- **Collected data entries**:
----------------------------------------
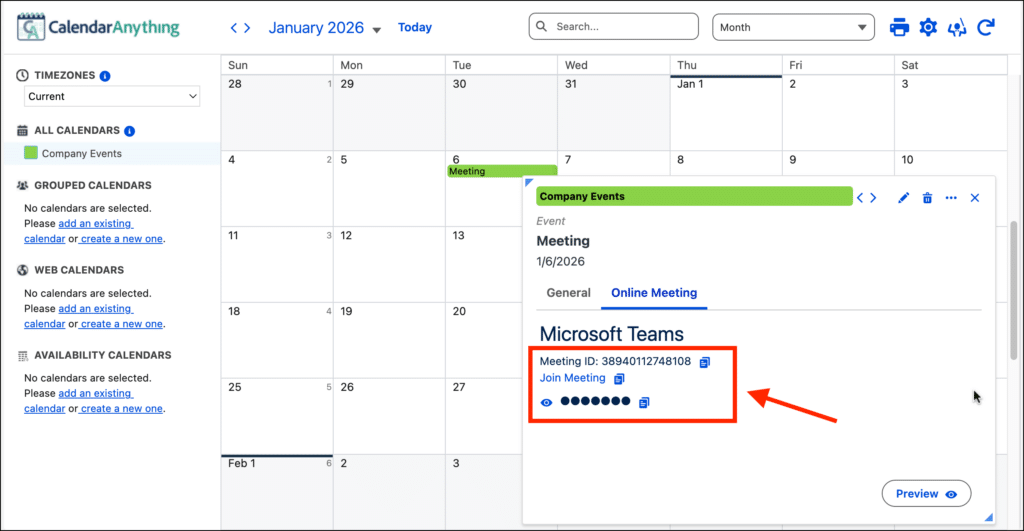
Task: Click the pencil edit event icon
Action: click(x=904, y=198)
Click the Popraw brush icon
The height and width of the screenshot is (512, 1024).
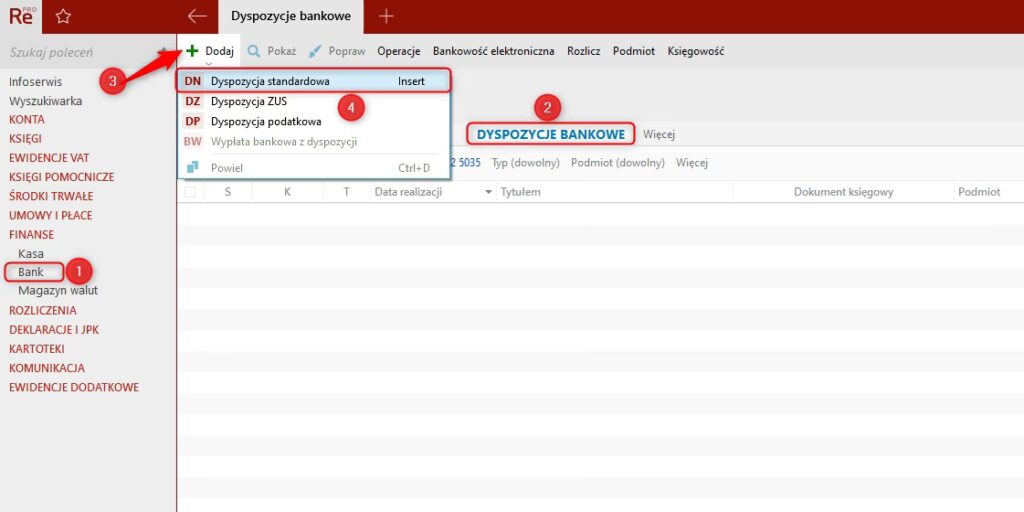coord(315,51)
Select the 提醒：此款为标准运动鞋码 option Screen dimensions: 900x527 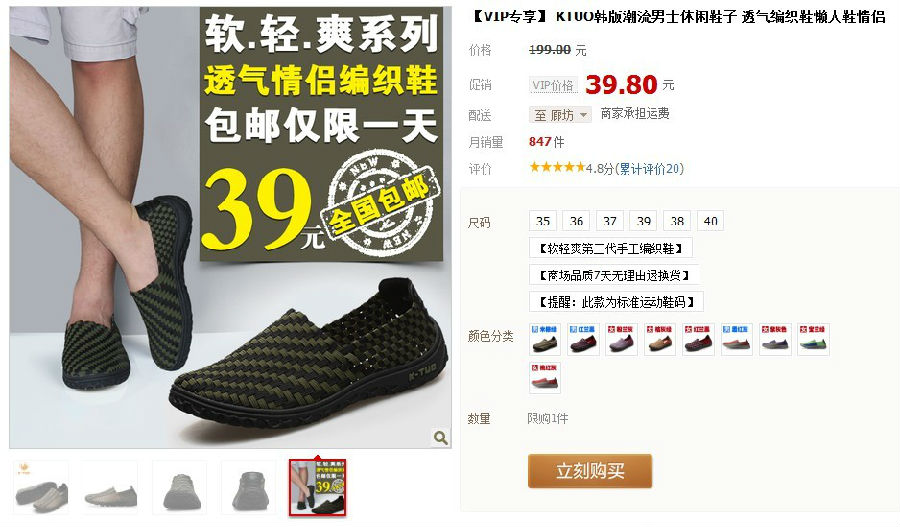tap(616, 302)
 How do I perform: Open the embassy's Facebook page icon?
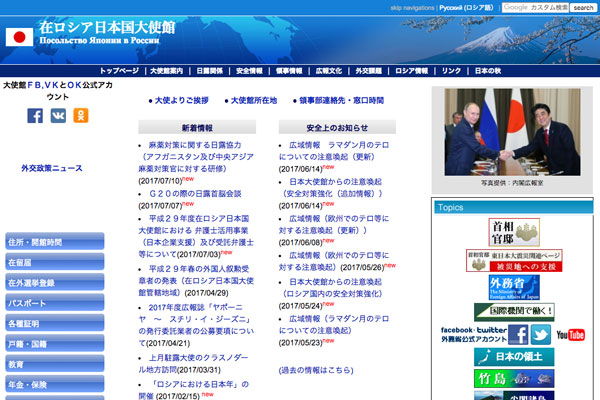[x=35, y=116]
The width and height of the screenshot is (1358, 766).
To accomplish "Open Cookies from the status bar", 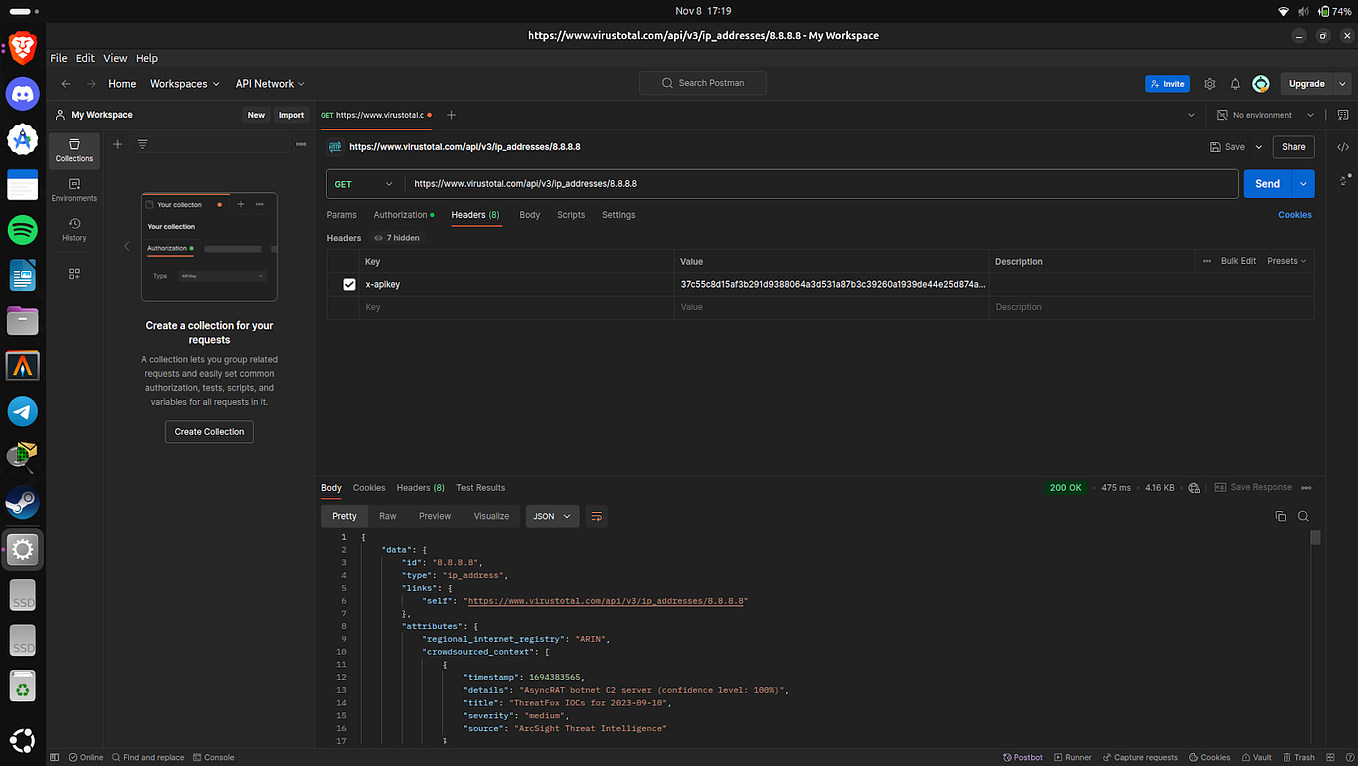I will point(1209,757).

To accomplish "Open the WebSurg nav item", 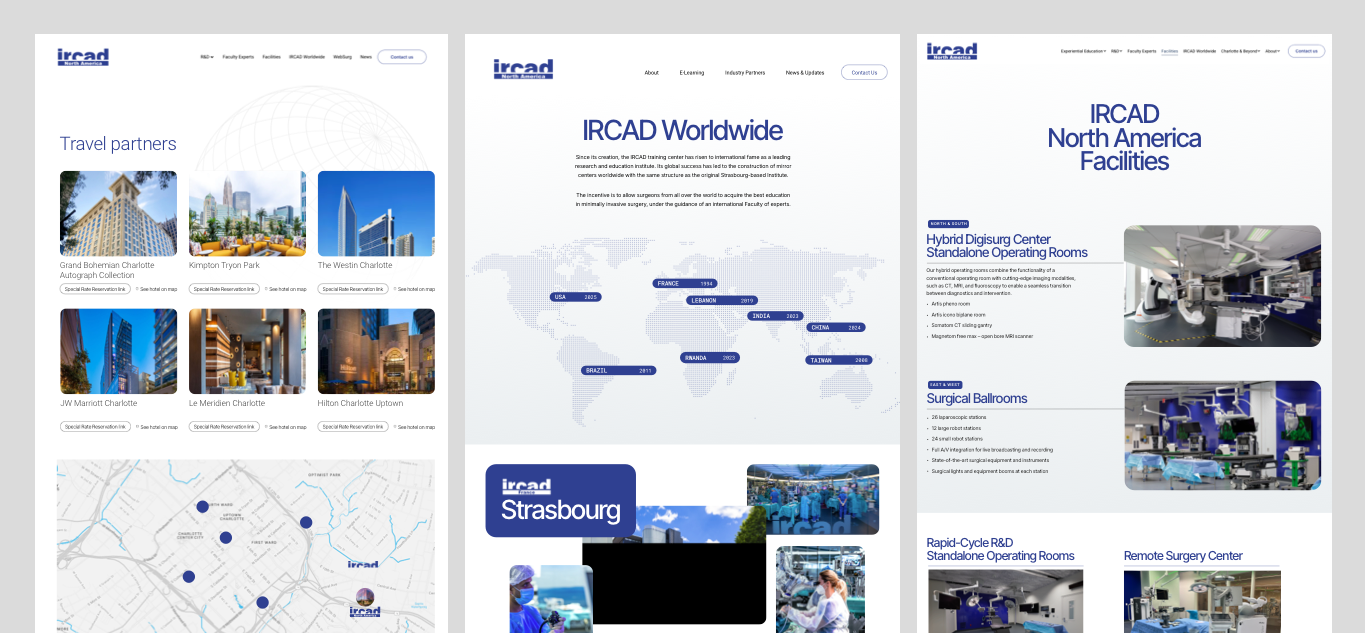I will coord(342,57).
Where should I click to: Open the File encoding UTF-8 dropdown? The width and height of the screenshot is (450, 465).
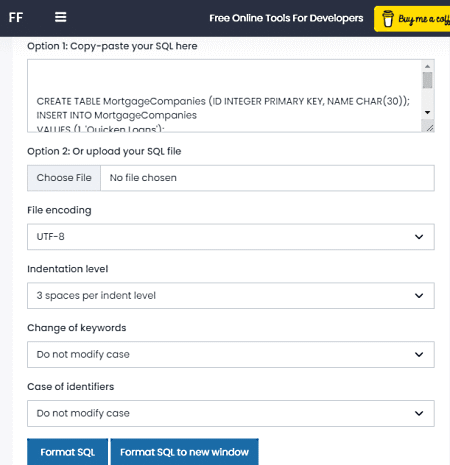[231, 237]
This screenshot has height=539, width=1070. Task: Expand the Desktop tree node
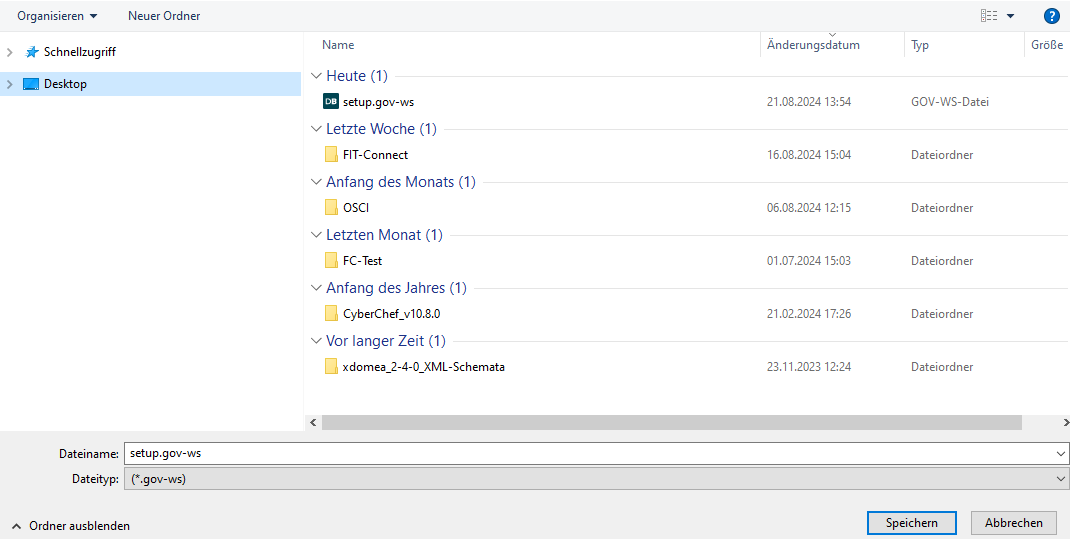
----------------------------------------
- **Work item**: Nothing is needed beyond an exact transcription of the lines from the one containing "Where should I" to the end of the entries above, with the pictures omitted.

- **Answer area**:
Where should I click to: Open the File encoding UTF-8 dropdown? The width and height of the screenshot is (450, 465).
[231, 237]
This screenshot has height=539, width=1070. Task: Expand the Desktop tree node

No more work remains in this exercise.